• [EXERCISE DESCRIPTION]: Reproduce the entries in full, with no changes.

• [EXCERPTED RECORDS]:
□ □ □ □ □ □ □
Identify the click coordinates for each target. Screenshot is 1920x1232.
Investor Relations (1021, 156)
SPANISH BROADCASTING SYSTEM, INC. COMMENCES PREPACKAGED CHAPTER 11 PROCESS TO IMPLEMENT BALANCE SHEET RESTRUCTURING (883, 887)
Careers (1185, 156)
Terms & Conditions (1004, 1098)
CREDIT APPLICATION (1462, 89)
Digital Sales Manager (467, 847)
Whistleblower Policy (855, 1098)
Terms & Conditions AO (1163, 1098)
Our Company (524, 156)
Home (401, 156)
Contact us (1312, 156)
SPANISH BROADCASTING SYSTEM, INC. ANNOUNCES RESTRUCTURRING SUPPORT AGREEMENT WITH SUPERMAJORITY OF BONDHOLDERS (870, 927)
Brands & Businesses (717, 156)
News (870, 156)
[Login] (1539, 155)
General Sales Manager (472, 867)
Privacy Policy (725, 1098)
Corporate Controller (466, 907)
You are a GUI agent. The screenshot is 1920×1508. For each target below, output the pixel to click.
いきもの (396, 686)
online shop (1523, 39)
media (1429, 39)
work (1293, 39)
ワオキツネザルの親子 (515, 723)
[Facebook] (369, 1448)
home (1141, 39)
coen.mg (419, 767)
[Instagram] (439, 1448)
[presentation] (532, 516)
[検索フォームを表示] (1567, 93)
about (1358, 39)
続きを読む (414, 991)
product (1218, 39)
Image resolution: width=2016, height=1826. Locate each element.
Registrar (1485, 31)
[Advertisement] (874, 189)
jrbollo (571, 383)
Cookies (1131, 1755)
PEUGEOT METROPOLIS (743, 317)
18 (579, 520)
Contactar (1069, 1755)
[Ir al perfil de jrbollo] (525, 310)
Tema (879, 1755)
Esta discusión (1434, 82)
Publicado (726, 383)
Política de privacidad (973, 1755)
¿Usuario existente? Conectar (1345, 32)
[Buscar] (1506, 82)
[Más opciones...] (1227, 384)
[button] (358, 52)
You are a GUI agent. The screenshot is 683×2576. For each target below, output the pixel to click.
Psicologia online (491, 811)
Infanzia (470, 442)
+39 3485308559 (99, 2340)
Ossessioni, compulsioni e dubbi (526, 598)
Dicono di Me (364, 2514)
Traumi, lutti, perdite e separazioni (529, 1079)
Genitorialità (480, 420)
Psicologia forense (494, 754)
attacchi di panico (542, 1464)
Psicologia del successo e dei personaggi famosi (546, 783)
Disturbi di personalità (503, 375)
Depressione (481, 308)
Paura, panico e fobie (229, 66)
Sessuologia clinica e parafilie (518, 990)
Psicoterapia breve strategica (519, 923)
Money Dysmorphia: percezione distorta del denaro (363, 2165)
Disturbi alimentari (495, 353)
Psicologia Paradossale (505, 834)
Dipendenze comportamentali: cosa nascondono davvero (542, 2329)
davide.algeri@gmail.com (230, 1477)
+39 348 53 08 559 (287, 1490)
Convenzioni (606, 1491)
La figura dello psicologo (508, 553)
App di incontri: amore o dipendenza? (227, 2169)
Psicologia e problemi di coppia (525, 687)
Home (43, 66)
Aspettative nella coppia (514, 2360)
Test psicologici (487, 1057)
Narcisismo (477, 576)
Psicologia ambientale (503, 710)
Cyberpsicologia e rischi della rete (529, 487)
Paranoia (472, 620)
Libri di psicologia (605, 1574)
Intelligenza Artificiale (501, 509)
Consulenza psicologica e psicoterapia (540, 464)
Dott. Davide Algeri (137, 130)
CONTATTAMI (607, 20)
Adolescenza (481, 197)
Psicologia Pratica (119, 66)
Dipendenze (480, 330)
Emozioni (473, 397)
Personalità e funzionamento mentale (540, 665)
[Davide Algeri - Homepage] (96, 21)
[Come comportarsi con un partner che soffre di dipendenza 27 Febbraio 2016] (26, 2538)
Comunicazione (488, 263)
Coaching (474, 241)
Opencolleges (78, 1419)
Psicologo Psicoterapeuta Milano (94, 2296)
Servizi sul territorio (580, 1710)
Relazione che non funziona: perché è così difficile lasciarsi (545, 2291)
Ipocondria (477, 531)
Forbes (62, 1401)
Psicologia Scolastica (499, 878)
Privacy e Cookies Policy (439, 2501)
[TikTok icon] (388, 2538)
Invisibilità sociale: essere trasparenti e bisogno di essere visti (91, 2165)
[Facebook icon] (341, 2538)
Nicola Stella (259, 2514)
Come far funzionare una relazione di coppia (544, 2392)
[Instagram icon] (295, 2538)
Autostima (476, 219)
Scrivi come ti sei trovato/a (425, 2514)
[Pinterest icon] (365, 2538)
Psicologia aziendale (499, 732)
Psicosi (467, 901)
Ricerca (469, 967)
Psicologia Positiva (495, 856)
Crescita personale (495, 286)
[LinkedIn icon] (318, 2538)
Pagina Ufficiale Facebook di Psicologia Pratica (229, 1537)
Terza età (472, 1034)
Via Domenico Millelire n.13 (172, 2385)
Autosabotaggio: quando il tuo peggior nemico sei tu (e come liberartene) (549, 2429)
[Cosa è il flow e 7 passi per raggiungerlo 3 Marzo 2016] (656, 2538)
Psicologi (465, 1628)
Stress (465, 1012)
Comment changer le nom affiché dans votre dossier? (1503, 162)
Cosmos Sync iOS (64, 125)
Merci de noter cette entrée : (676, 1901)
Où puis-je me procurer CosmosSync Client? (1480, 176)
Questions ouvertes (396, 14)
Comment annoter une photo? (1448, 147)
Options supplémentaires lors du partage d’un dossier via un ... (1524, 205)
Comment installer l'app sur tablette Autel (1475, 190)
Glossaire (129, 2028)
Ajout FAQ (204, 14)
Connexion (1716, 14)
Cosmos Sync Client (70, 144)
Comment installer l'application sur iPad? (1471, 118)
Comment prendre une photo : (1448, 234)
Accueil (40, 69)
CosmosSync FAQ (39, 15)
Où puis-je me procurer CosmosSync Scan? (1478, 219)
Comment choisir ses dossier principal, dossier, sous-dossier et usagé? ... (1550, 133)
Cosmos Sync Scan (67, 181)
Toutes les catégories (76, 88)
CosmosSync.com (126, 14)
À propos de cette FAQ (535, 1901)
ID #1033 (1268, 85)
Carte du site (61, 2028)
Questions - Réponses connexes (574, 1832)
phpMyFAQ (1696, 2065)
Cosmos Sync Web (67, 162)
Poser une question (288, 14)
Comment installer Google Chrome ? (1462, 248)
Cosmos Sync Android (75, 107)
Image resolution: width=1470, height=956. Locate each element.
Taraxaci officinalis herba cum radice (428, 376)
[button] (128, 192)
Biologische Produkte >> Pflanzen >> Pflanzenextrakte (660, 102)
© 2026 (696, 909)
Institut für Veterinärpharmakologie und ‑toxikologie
□ □ □ □ □ □ □
• [SOLUTION]:
Identify the click coordinates for each target. Screenshot is 1920x1232.
Investor Relations (1021, 156)
SPANISH BROADCASTING SYSTEM, INC. COMMENCES PREPACKAGED CHAPTER 11 PROCESS TO IMPLEMENT BALANCE SHEET RESTRUCTURING (883, 887)
Careers (1185, 156)
Terms & Conditions (1004, 1098)
CREDIT APPLICATION (1462, 89)
Digital Sales Manager (467, 847)
Whistleblower Policy (855, 1098)
Terms & Conditions AO (1163, 1098)
Our Company (524, 156)
Home (401, 156)
Contact us (1312, 156)
SPANISH BROADCASTING SYSTEM, INC. ANNOUNCES RESTRUCTURRING SUPPORT AGREEMENT WITH SUPERMAJORITY OF BONDHOLDERS (870, 927)
Brands & Businesses (717, 156)
News (870, 156)
[Login] (1539, 155)
General Sales Manager (472, 867)
Privacy Policy (725, 1098)
Corporate Controller (466, 907)
You are a GUI agent. The screenshot is 1920×1508. For each target below, output the pixel to click.
いきもの (396, 686)
online shop (1523, 39)
media (1429, 39)
work (1293, 39)
ワオキツネザルの親子 (515, 723)
[Facebook] (369, 1448)
home (1141, 39)
coen.mg (419, 767)
[Instagram] (439, 1448)
[presentation] (532, 516)
[検索フォームを表示] (1567, 93)
about (1358, 39)
続きを読む (414, 991)
product (1218, 39)
Image resolution: width=2016, height=1826. Locate each element.
Registrar (1485, 31)
[Advertisement] (874, 189)
jrbollo (571, 383)
Cookies (1131, 1755)
PEUGEOT METROPOLIS (743, 317)
18 (579, 520)
Contactar (1069, 1755)
[Ir al perfil de jrbollo] (525, 310)
Tema (879, 1755)
Esta discusión (1434, 82)
Publicado (726, 383)
Política de privacidad (973, 1755)
¿Usuario existente? Conectar (1345, 32)
[Buscar] (1506, 82)
[Más opciones...] (1227, 384)
[button] (358, 52)
You are a GUI agent. The screenshot is 683×2576. For each target below, output the pixel to click.
Psicologia online (491, 811)
Infanzia (470, 442)
+39 3485308559 (99, 2340)
Ossessioni, compulsioni e dubbi (526, 598)
Dicono di Me (364, 2514)
Traumi, lutti, perdite e separazioni (529, 1079)
Genitorialità (480, 420)
Psicologia forense (494, 754)
attacchi di panico (542, 1464)
Psicologia del successo e dei personaggi famosi (546, 783)
Disturbi di personalità (503, 375)
Depressione (481, 308)
Paura, panico e fobie (229, 66)
Sessuologia clinica e parafilie (518, 990)
Psicoterapia breve strategica (519, 923)
Money Dysmorphia: percezione distorta del denaro (363, 2165)
Disturbi alimentari (495, 353)
Psicologia Paradossale (505, 834)
Dipendenze comportamentali: cosa nascondono davvero (542, 2329)
davide.algeri@gmail.com (230, 1477)
+39 348 53 08 559 (287, 1490)
Convenzioni (606, 1491)
La figura dello psicologo (508, 553)
App di incontri: amore o dipendenza? (227, 2169)
Psicologia e problemi di coppia (525, 687)
Home (43, 66)
Aspettative nella coppia (514, 2360)
Test psicologici (487, 1057)
Narcisismo (477, 576)
Psicologia ambientale (503, 710)
Cyberpsicologia e rischi della rete (529, 487)
Paranoia (472, 620)
Libri di psicologia (605, 1574)
Intelligenza Artificiale (501, 509)
Consulenza psicologica e psicoterapia (540, 464)
Dott. Davide Algeri (137, 130)
CONTATTAMI (607, 20)
Adolescenza (481, 197)
Psicologia Pratica (119, 66)
Dipendenze (480, 330)
Emozioni (473, 397)
Personalità e funzionamento mentale (540, 665)
[Davide Algeri - Homepage] (96, 21)
[Come comportarsi con un partner che soffre di dipendenza 27 Febbraio 2016] (26, 2538)
Comunicazione (488, 263)
Coaching (474, 241)
Opencolleges (78, 1419)
Psicologo Psicoterapeuta Milano (94, 2296)
Servizi sul territorio (580, 1710)
Relazione che non funziona: perché è così difficile lasciarsi (545, 2291)
Ipocondria (477, 531)
Forbes (62, 1401)
Psicologia Scolastica (499, 878)
Privacy e Cookies Policy (439, 2501)
[TikTok icon] (388, 2538)
Invisibilità sociale: essere trasparenti e bisogno di essere visti (91, 2165)
[Facebook icon] (341, 2538)
Nicola Stella (259, 2514)
Come far funzionare una relazione di coppia (544, 2392)
[Instagram icon] (295, 2538)
Autostima (476, 219)
Scrivi come ti sei trovato/a (425, 2514)
[Pinterest icon] (365, 2538)
Psicologia aziendale (499, 732)
Psicosi (467, 901)
Ricerca (469, 967)
Psicologia Positiva (495, 856)
Crescita personale (495, 286)
[LinkedIn icon] (318, 2538)
Pagina Ufficiale Facebook di Psicologia Pratica (229, 1537)
Terza età (472, 1034)
Via Domenico Millelire n.13 (172, 2385)
Autosabotaggio: quando il tuo peggior nemico sei tu (e come liberartene) (549, 2429)
[Cosa è il flow e 7 passi per raggiungerlo 3 Marzo 2016] (656, 2538)
Psicologi (465, 1628)
Stress (465, 1012)
Comment changer le nom affiché dans votre dossier? (1503, 162)
Cosmos Sync iOS (64, 125)
Merci de noter cette entrée : (676, 1901)
Où puis-je me procurer CosmosSync Client? (1480, 176)
Questions ouvertes (396, 14)
Comment annoter une photo? (1448, 147)
Options supplémentaires lors du partage d’un dossier via un ... (1524, 205)
Comment installer l'app sur tablette Autel (1475, 190)
Glossaire (129, 2028)
Ajout FAQ (204, 14)
Connexion (1716, 14)
Cosmos Sync Client (70, 144)
Comment installer l'application sur iPad? (1471, 118)
Comment prendre une photo : (1448, 234)
Accueil (40, 69)
CosmosSync FAQ (39, 15)
Où puis-je me procurer CosmosSync Scan? (1478, 219)
Comment choisir ses dossier principal, dossier, sous-dossier et usagé? ... (1550, 133)
Cosmos Sync Scan (67, 181)
Toutes les catégories (76, 88)
CosmosSync.com (126, 14)
À propos de cette FAQ (535, 1901)
ID #1033 (1268, 85)
Carte du site (61, 2028)
Questions - Réponses connexes (574, 1832)
phpMyFAQ (1696, 2065)
Cosmos Sync Web (67, 162)
Poser une question (288, 14)
Comment installer Google Chrome ? (1462, 248)
Cosmos Sync Android (75, 107)
Image resolution: width=1470, height=956. Locate each element.
Taraxaci officinalis herba cum radice (428, 376)
[button] (128, 192)
Biologische Produkte >> Pflanzen >> Pflanzenextrakte (660, 102)
© 2026 (696, 909)
Institut für Veterinärpharmakologie und ‑toxikologie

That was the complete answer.